Bugün iktidar partisi ve yeni ortakları, Türkiye’yi uçuruma adım adım yaklaştıran OHAL’i bir kez daha uzatmanın peşindedir. Postallı darbelerle mücadele etme vaadiyle gelenler, gelinen noktada takım elbiseli darbeciler haline gelmiştir.

Bizim talebimiz kesindir;

Halkın iradesine karşı işlenen bir suç haline gelen OHAL rejimine DERHAL son verilmelidir.

Hukukun askıya alındığı, parlamentonun yok sayıldığı, milli iradenin tanınmadığı, milletvekillerinin rehin alındığı faşizm düzeni ortadan kalkmalıdır.
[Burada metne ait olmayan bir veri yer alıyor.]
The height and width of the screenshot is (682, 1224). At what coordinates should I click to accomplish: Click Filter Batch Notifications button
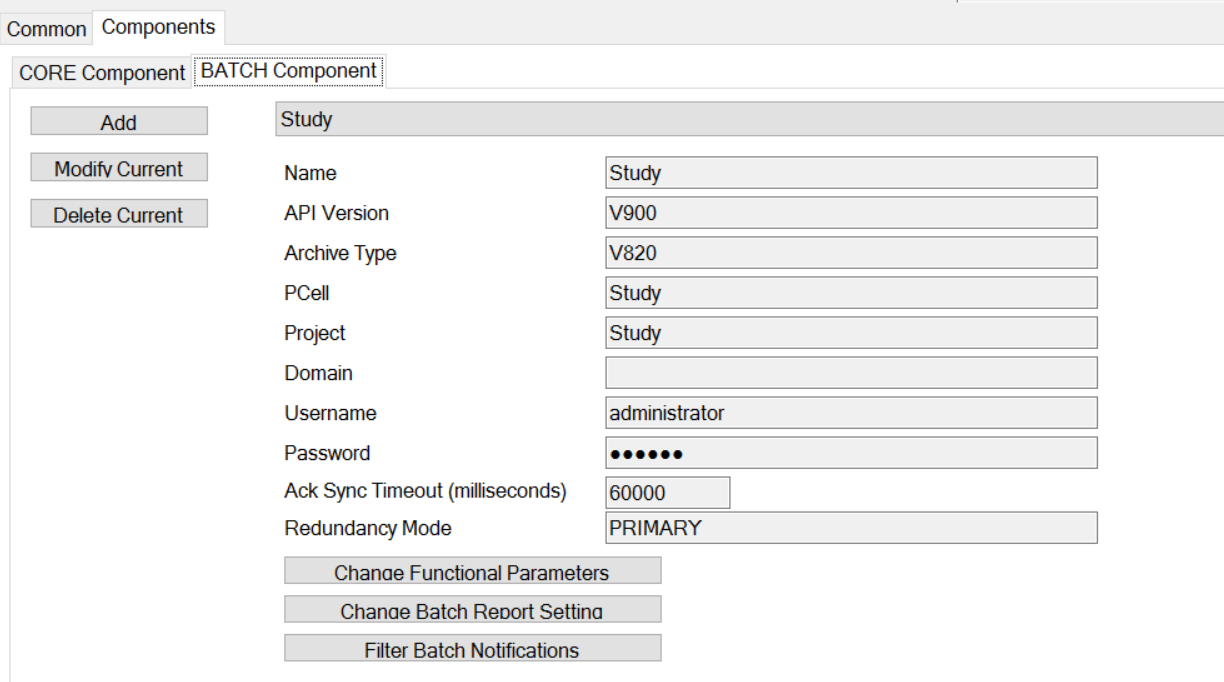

Sivil toplum örgütlerine, sendikalara, meslek odalarına ve birliklerine yönelik iktidar gücü ile açılan savaş son bulmalıdır.

Sivil darbe ile tek koltukta birleştirilen yasama, yürütme ve yargı erkleri, yeniden, çağdaş demokrasilerde olduğu gibi kendi koltuklarına geçmelidir.

Sadece bu meydandan değil, Türkiye’nin 81 ilindeki meydanlardan Ankara’daki Saraylıları uyarıyoruz.

Bizler OHAL DEĞİL DEMOKRASİ İSTİYORUZ!                                                            

 

 

 

Bu Haberi Paylaş

Bir cevap yazın

E-posta hesabınız yayımlanmayacak.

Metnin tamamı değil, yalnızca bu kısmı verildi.